Chantal Dupuy-Dunier
Jeudi 14 novembre 2024
Oui, Jeanine était une grande poétesse et une femme de coeur qui s'intéressait aux autres. Elle fait partie des quelquesfemmes ayant eu le Prix Artaud. C'était quelqu'un de très actif, ayant le sens de l'humour. Elle a même eu la force de pratiquer l'autodérision face au cancer qui l'a emportée.
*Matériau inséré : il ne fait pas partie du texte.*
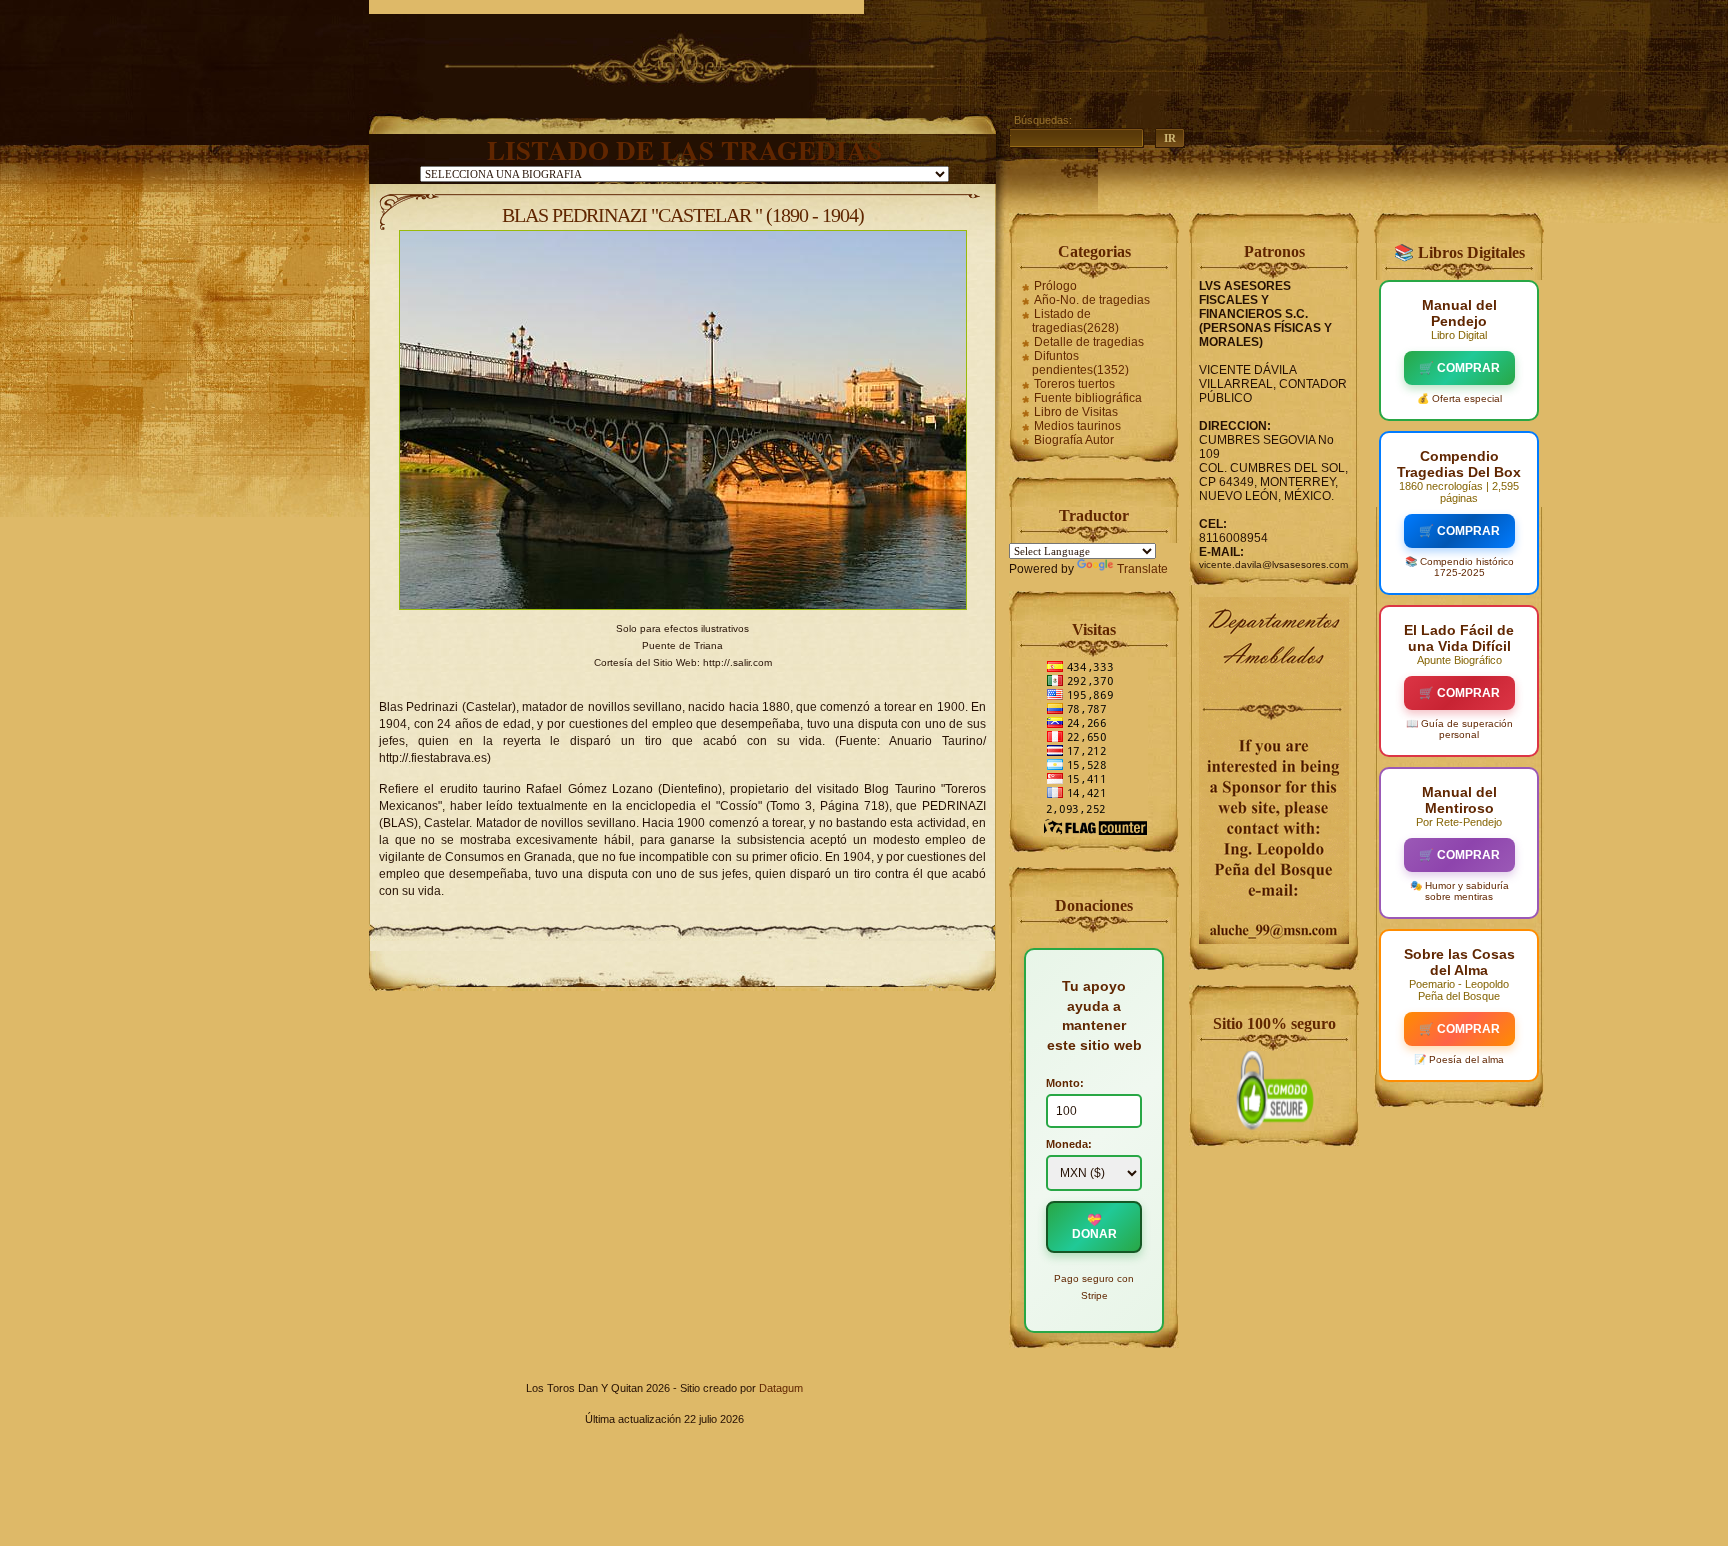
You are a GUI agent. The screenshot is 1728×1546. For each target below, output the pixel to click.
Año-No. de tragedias (1092, 300)
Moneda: (1069, 1144)
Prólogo (1055, 286)
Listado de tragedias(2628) (1075, 321)
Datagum (781, 1388)
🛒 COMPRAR (1459, 368)
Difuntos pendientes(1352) (1080, 363)
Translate (1142, 569)
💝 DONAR (1094, 1227)
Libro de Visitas (1076, 412)
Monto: (1065, 1083)
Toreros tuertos (1074, 384)
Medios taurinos (1077, 426)
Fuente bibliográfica (1088, 398)
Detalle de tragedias (1089, 342)
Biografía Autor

C'est quand elle a publié «Cathédrale» dans la collection «Pierres écrites» des éditions Pétra que je l'ai fréquentée et que nous sommes devenues amies. Elle avait déjà des problèmes de santé pour lesquels elle devait consulter et faire des examens, mais elle ne savait pas encore à quel point c'était grave et ne se plaignait pas. Elle s'est battue pendant deux ans, comme la petite chèvre de Monsieur Seguin, avec un courage exemplaire.
Marcheuse, dis-tu, Marie-José ? Ah oui, Jeanine était une sacrée marcheuse. Pour l'anecdote, nous avons fait une équipée dans Paris, alors que la maladie était déjà en elle, au cours de laquelle je n'arrivais pas à la suivre.
Ouessant ? Ce qu'elle en dit est très beau. Elle avait projeté que je vienne y faire une lecture. Elle parlait de cette île avec amour.
Après Michel Baglin, Bernard Noël, la poésie a perdu un de ses enfants et moi, je perds encore une amie. Ces morts me laissent tristes à jamais.
Je pense à vous, ses enfants, et à tous ses autres amis.
Adieu Jeanine.

Isabelle Le Bal
Jeudi 14 novembre 2024
Jeanine Baude a reçu le Prix du Livre Insulaire 2018 du Salon du livre Insulaire de Ouessant, récompensant l'ensemble de son œuvre littéraire.